# Are morphisms of schemes generically affine

Let $f \colon X \to Y$ be a morphism of schemes, where $X$ and $Y$ are separated integral Noetherian schemes. Does there necessarily exist a nonempty open affine $U \subset Y$ such that $f^{-1}(U)$ is affine? If $X \to Y$ is not dominant, then the answer is clearly yes (take $U$ to have empty inverse image). Even for dominant morphisms, I feel like this should be related to Chevalley's theorem that the image of a constructible set is constructible, but I can't put it together into a proof.

Note: this question is silly (see comments/answer below). The specific case I had in mind was when $f$ is unramified over the generic point of $Y$; however, if I decide I want the answer to this, I'll ask in a separate question.
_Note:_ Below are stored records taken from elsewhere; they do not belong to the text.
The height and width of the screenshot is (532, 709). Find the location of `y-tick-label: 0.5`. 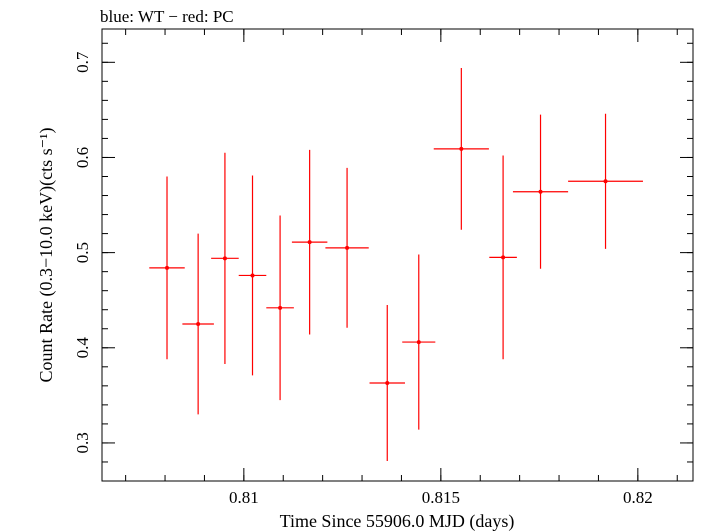

y-tick-label: 0.5 is located at coordinates (82, 252).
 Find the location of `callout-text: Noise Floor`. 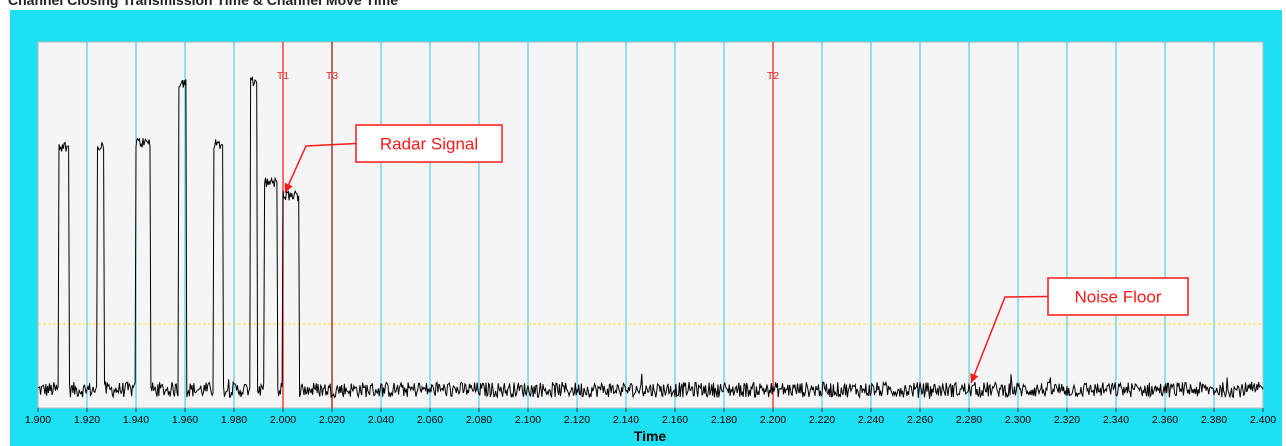

callout-text: Noise Floor is located at coordinates (1118, 298).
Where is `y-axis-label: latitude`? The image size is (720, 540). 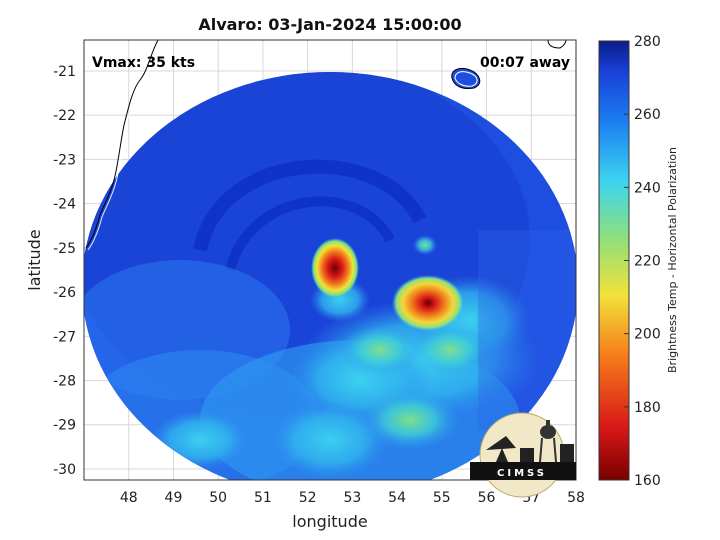 y-axis-label: latitude is located at coordinates (34, 260).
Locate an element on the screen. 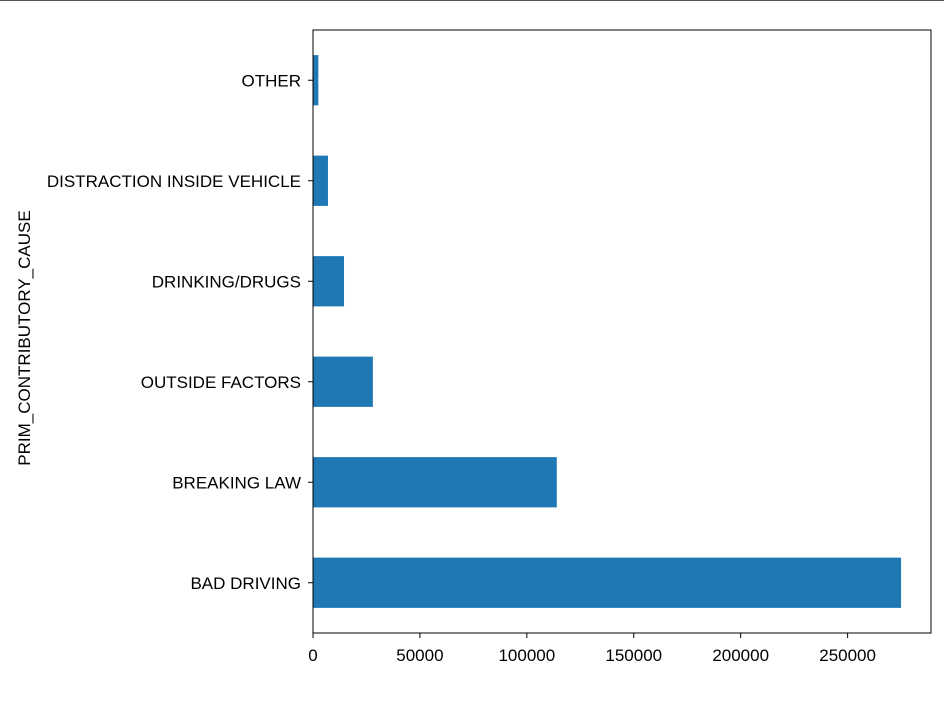 Image resolution: width=944 pixels, height=702 pixels. x-tick-label: 100000 is located at coordinates (526, 656).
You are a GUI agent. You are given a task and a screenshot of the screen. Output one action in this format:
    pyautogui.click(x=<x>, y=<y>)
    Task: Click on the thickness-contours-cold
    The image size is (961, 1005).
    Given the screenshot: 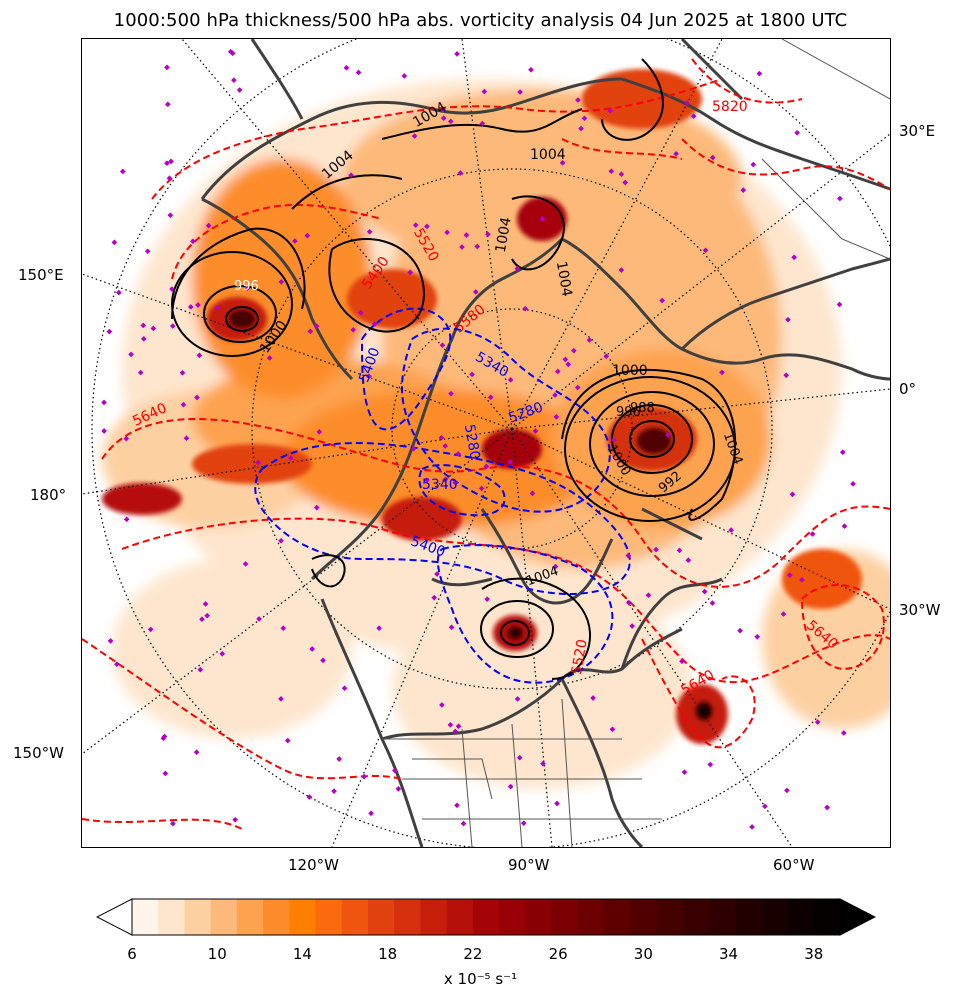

• I do not think so. What if you take $X=Y \times \mathbb{P}^1$ and $f$ the projection onto the first factor? Jul 24 '10 at 17:47

I think the answer is no. Take any field $k$, and consider the natural morphism $\mathbb P^n_k \to spec(k)$, where $\mathbb P^n_k$ is the $n$-dimensional projective space. Since $spec(k)$ is, as topological space, a single point and $\mathbb P^n_k$ is not affine, your open subset cannot exist.